++++ GIVEN INFORMATION

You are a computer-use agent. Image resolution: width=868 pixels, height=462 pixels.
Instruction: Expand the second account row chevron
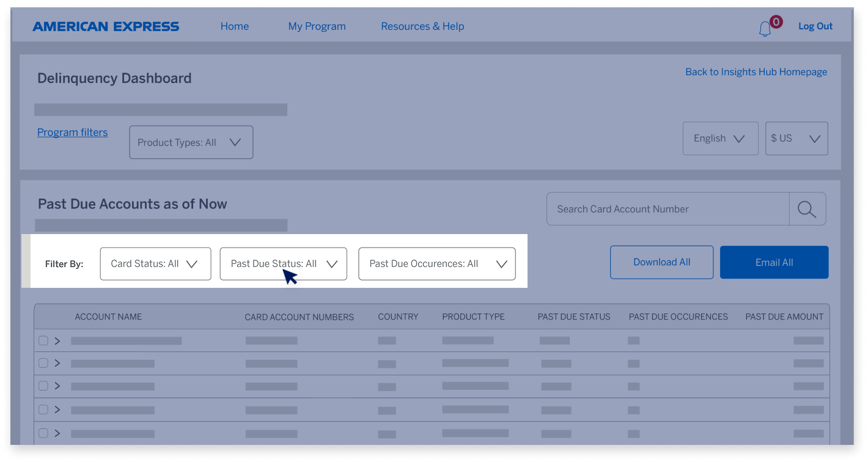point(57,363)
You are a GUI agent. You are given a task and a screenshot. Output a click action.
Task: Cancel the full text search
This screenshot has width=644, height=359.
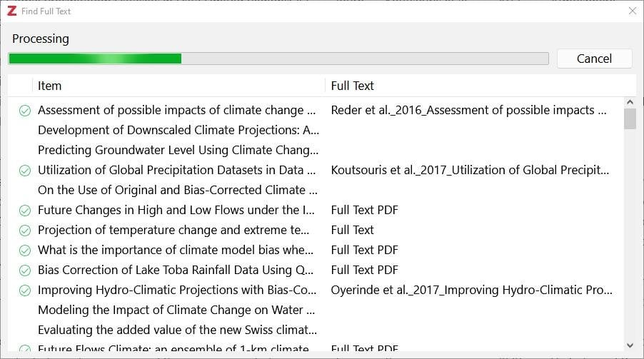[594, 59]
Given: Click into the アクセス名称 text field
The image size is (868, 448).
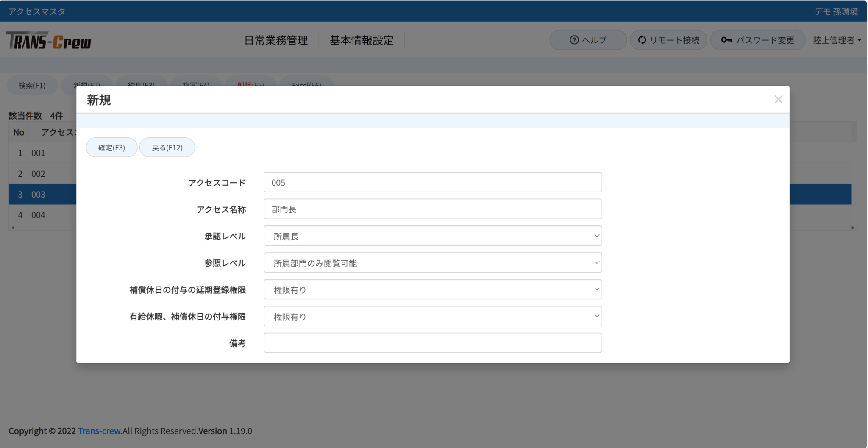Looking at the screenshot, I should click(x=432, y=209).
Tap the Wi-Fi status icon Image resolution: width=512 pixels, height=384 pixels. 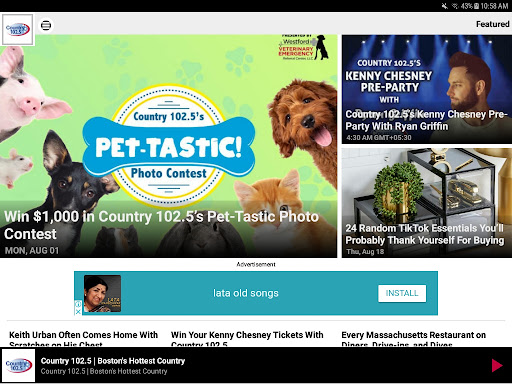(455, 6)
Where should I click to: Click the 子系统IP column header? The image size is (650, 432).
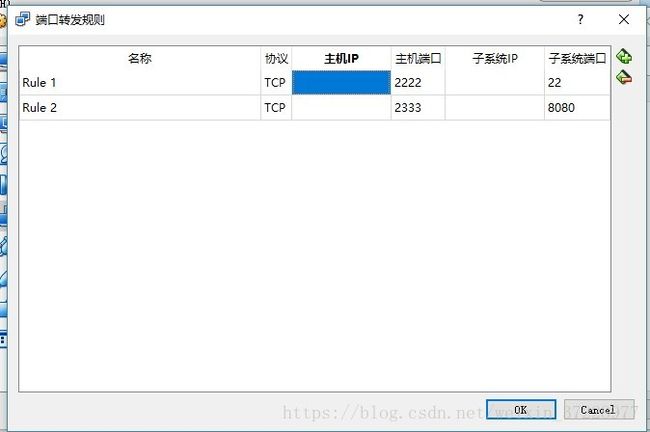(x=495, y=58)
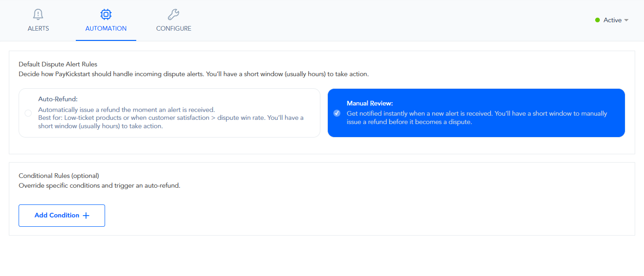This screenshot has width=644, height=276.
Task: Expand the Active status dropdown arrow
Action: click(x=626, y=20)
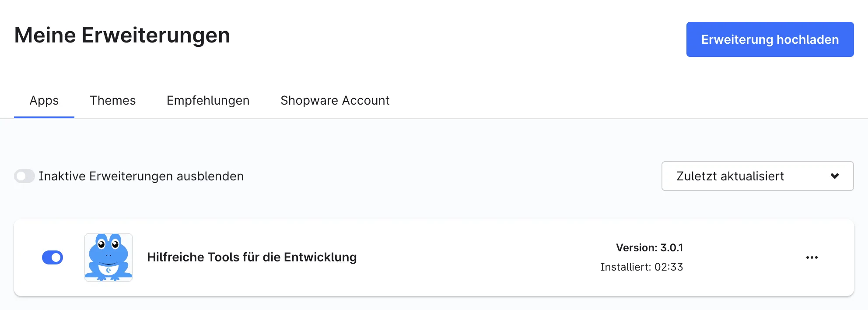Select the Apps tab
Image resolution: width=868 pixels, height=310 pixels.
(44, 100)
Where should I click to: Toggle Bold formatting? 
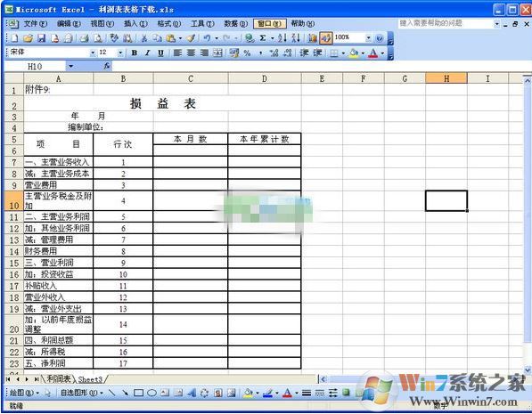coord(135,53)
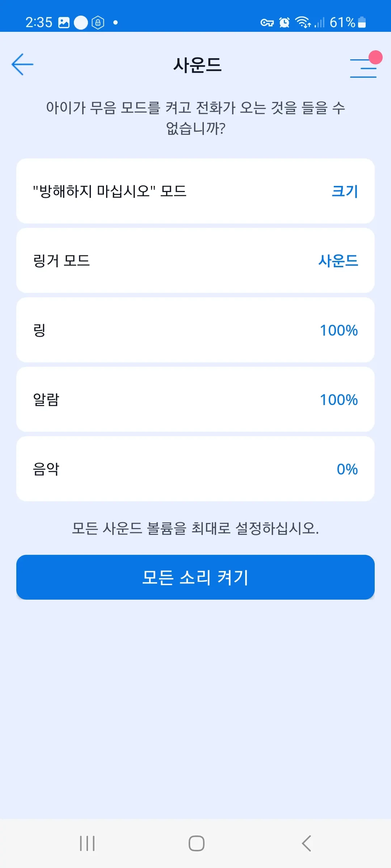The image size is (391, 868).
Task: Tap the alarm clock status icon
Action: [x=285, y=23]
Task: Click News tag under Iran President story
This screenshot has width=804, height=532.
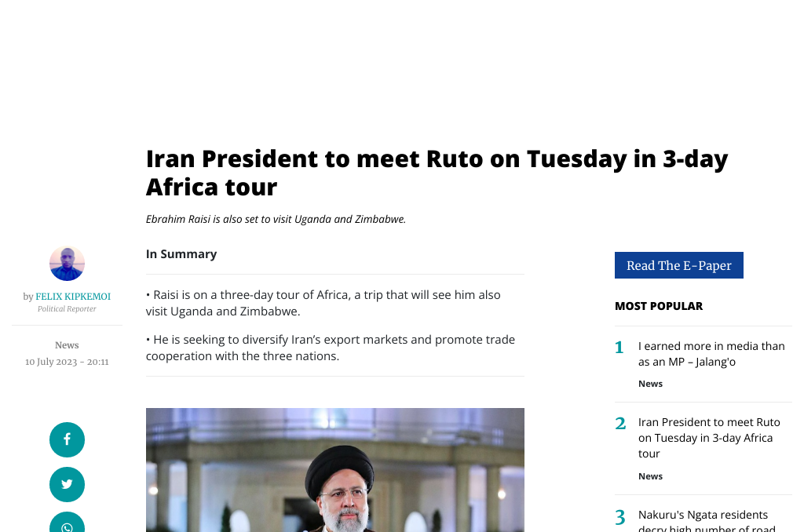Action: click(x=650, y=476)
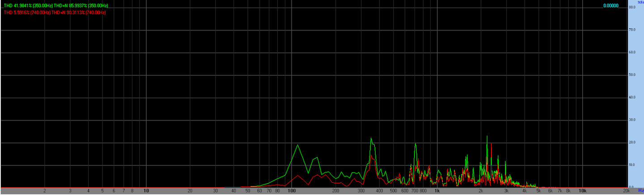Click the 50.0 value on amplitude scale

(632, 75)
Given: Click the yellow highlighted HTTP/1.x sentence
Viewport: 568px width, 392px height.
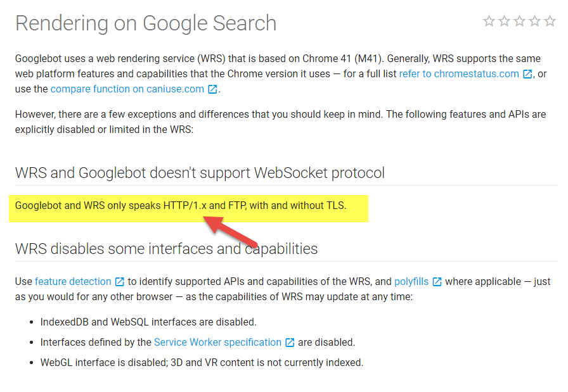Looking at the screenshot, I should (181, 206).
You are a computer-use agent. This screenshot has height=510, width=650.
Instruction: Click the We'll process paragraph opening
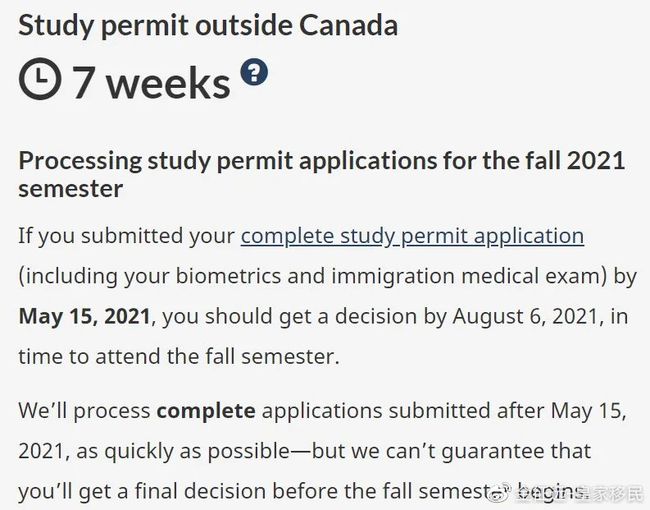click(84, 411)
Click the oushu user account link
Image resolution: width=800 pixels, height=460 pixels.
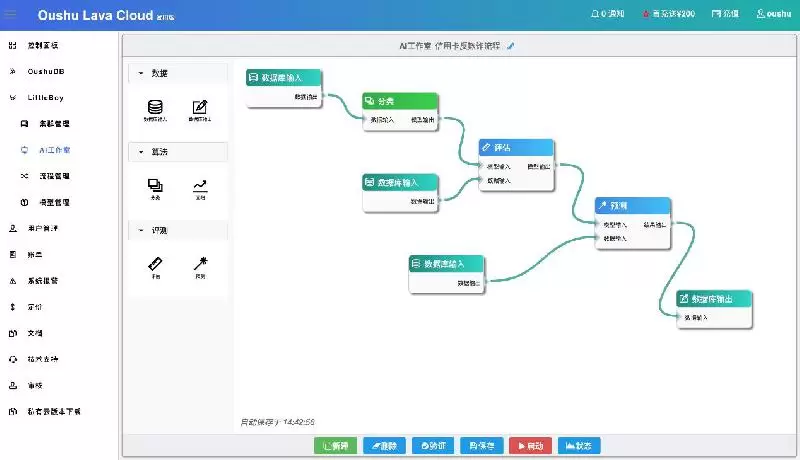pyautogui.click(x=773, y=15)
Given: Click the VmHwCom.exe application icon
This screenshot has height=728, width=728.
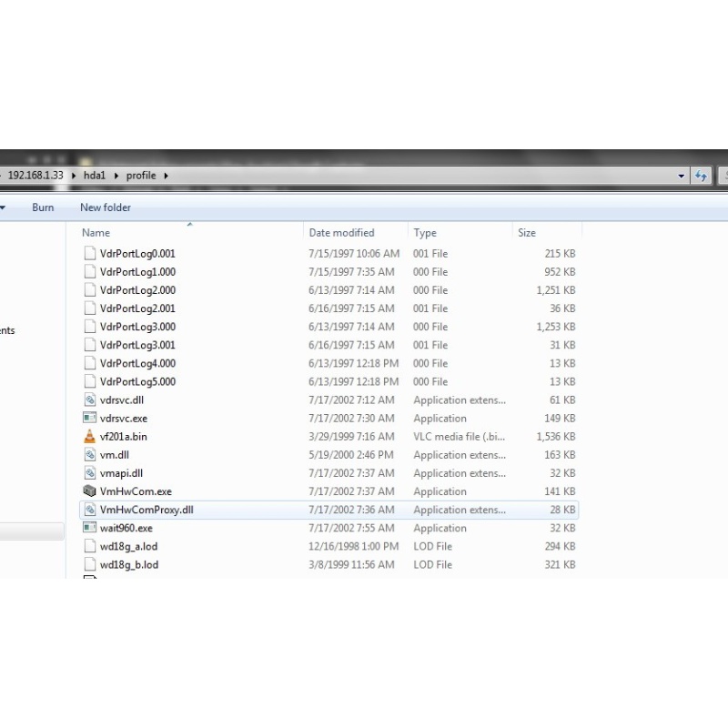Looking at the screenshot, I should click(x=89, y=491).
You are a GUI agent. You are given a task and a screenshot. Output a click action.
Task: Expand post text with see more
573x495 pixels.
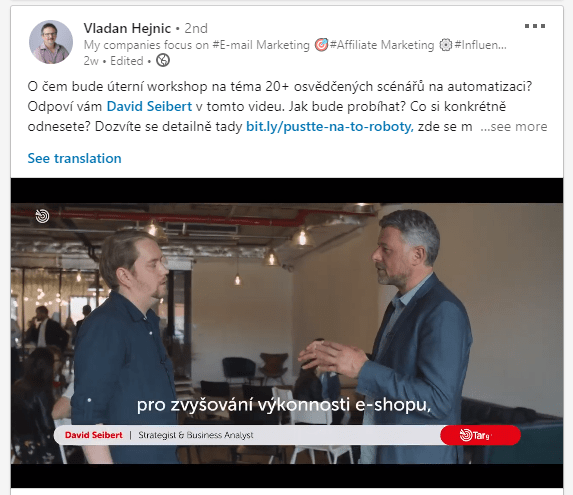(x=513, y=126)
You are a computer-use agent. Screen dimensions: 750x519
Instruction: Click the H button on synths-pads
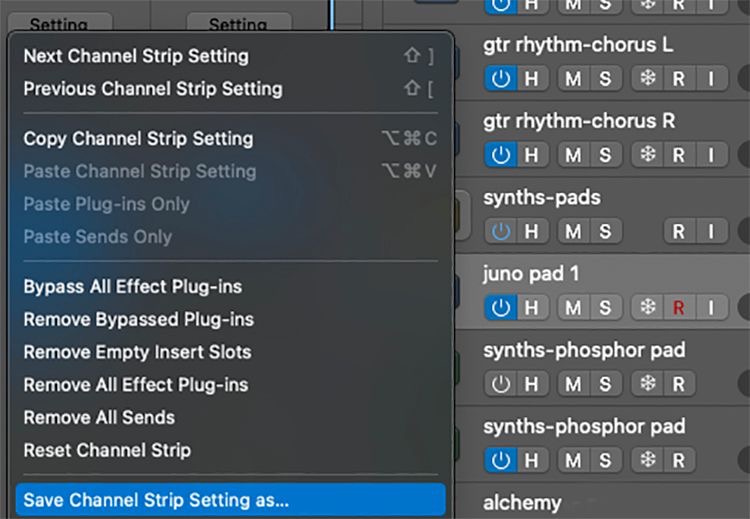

++++++++

#### [EXERCISE AIM]
The expected answer is a copy of every line in the entries that holds the word "text".

#### [RESPONSE]
Task: Cancel the full text search
Given: Click into the アクセス名称 text field
Task: Expand post text with see more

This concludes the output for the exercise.